TASK DIRECTIONS => Select every line below containing the word "This".

PROVIDED ENTRIES =>
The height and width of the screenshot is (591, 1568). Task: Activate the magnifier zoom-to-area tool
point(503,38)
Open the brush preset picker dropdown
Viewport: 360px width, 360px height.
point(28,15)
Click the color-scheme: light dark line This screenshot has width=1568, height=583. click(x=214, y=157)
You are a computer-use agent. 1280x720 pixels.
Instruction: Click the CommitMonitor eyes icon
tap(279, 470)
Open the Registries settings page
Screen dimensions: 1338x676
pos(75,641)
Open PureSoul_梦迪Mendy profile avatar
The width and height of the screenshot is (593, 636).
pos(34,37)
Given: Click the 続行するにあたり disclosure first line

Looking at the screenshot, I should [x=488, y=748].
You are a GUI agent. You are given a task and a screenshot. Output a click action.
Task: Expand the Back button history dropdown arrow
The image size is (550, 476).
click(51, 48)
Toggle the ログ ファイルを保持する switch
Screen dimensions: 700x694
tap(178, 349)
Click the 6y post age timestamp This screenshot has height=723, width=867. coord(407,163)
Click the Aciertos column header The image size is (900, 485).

COMPLETED TASK =>
Click the color-scheme: light dark line This screenshot has width=1568, height=583. click(x=214, y=157)
Click the 6y post age timestamp This screenshot has height=723, width=867. coord(407,163)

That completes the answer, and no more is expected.